Within the data below, find the string "Close" and return each line where it occurs.

(Collected data)
::::
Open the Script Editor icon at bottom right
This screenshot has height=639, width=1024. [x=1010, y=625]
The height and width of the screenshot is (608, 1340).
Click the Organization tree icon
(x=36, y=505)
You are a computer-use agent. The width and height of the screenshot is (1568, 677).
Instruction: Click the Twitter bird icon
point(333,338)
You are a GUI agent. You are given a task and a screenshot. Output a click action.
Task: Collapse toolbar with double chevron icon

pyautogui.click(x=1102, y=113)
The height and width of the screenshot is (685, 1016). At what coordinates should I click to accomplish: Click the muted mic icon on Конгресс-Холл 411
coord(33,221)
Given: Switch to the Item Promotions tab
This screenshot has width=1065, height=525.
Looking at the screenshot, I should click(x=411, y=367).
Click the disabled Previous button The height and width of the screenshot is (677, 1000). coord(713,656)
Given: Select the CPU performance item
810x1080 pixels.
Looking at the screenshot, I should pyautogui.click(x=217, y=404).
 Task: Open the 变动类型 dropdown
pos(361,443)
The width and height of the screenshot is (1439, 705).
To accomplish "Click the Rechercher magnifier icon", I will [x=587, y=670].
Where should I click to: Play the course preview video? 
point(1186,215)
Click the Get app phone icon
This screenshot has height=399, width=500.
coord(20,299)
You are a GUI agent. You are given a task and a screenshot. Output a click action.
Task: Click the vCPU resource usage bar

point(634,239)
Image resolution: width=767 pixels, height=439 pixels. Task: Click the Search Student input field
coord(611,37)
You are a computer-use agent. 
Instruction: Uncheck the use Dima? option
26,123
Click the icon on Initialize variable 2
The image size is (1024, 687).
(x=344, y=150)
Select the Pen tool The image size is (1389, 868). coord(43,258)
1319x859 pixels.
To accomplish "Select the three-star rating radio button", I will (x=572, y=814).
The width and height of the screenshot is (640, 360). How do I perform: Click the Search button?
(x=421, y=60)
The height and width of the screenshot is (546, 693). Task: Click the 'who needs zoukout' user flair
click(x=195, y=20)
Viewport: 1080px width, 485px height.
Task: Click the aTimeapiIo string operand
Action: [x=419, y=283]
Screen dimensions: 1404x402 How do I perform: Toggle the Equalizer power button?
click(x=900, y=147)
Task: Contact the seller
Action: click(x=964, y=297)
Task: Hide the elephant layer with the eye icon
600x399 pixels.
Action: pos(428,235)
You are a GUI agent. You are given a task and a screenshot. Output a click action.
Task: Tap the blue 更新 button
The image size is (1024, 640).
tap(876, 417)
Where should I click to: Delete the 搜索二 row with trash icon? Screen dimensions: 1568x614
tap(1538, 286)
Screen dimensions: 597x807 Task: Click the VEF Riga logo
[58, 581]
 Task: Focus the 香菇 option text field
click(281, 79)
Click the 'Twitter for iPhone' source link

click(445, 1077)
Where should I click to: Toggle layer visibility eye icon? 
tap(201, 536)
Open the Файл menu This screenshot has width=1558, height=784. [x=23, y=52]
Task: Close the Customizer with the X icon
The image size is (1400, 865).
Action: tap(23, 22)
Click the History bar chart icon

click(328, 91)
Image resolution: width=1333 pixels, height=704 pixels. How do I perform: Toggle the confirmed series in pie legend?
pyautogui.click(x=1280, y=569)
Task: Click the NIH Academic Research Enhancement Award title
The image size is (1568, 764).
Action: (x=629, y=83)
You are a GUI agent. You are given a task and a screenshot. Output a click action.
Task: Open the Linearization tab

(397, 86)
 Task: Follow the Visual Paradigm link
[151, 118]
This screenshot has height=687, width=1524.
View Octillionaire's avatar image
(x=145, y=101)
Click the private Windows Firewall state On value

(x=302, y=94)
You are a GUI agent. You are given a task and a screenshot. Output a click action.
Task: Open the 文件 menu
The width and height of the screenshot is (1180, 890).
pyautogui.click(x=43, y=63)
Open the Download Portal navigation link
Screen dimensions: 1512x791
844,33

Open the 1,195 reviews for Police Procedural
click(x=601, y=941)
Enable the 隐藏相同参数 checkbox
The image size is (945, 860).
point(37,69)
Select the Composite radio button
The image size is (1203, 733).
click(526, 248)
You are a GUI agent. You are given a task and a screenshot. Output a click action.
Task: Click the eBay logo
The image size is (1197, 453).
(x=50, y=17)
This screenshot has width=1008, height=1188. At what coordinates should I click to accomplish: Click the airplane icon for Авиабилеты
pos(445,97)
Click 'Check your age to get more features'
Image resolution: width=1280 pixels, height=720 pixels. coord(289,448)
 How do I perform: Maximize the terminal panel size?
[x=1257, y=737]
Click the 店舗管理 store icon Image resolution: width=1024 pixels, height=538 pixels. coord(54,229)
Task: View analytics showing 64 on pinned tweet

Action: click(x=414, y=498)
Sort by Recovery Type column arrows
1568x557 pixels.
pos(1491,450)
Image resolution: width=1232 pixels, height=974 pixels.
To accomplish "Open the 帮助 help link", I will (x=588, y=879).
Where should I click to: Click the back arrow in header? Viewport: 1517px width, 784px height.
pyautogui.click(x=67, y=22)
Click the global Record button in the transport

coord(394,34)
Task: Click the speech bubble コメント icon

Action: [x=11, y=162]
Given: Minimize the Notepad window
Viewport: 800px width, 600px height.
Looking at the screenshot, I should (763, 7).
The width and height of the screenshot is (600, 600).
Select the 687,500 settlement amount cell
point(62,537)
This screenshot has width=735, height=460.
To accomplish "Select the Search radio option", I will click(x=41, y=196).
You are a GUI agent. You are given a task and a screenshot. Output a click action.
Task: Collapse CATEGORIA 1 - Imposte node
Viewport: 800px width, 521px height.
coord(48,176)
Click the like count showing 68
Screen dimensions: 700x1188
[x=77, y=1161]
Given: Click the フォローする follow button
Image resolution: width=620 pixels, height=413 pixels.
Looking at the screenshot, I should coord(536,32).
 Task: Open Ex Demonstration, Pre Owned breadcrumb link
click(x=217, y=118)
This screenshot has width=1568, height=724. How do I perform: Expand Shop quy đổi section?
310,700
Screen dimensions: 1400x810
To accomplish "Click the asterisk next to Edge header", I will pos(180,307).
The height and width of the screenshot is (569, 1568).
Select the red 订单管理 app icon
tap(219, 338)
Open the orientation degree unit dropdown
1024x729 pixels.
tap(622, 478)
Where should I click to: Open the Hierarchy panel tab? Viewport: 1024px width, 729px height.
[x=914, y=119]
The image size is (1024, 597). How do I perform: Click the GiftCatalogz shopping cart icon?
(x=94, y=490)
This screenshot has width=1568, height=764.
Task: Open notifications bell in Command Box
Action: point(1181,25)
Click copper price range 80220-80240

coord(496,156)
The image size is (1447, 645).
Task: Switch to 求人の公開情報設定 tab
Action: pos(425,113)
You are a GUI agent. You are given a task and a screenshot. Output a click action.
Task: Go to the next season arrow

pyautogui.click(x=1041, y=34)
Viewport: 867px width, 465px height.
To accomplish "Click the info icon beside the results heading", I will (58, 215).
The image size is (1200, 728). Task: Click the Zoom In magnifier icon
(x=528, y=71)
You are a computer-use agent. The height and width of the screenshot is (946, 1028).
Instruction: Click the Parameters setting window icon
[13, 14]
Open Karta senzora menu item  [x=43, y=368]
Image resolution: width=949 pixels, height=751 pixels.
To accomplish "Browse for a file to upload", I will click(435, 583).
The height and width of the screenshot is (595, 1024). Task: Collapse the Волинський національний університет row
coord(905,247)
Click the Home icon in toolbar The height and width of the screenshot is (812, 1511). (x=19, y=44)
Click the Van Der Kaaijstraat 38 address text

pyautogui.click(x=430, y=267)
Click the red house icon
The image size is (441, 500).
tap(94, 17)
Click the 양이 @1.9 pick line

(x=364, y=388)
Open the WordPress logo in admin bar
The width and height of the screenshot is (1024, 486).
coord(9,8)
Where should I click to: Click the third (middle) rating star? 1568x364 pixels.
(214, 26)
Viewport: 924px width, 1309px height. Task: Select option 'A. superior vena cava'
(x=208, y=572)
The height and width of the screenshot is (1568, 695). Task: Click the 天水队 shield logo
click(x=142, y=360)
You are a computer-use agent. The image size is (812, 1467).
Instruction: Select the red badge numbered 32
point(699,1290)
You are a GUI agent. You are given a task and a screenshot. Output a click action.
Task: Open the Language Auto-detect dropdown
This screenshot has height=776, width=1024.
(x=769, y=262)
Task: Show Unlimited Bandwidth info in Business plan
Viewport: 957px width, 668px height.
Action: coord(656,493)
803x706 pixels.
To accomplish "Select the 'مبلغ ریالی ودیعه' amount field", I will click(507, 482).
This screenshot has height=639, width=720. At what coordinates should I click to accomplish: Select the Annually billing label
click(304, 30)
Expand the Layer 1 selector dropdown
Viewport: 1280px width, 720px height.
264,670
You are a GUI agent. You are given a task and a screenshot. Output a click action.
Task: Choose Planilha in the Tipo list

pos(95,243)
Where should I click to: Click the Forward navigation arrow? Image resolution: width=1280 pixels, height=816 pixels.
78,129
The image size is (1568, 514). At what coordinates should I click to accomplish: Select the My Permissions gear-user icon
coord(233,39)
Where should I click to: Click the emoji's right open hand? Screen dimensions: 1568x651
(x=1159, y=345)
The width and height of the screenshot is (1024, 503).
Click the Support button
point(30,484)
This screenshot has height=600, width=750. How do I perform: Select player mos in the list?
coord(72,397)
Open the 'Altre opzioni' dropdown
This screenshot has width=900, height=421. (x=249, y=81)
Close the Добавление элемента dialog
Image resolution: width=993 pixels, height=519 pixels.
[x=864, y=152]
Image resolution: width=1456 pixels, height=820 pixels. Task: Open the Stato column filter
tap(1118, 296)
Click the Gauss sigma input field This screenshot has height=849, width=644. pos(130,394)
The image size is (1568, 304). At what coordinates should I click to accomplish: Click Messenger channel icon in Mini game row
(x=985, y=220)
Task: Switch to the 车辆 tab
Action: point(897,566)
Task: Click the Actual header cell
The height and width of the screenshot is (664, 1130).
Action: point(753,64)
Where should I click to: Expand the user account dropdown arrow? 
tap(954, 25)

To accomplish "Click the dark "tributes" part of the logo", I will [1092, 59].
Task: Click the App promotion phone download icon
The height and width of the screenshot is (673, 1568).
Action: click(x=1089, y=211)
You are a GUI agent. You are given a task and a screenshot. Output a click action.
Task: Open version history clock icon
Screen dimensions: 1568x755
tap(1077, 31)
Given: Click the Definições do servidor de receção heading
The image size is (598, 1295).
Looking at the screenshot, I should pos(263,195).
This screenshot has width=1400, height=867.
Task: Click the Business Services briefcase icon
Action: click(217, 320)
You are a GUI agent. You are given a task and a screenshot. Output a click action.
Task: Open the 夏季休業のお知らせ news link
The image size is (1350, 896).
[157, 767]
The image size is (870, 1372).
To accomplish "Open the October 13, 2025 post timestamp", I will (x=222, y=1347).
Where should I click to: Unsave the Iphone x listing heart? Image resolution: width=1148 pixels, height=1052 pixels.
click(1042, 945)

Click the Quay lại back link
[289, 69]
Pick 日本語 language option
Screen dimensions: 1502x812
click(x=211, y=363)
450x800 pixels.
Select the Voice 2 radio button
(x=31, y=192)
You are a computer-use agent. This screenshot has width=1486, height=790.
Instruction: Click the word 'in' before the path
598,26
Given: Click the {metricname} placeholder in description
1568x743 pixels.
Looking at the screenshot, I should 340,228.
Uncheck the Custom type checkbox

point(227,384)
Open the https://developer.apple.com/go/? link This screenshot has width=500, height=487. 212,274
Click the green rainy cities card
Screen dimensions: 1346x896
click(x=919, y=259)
::::
# Output of the task:
Task: Close the Customizer with the X icon
Close the Добавление элемента dialog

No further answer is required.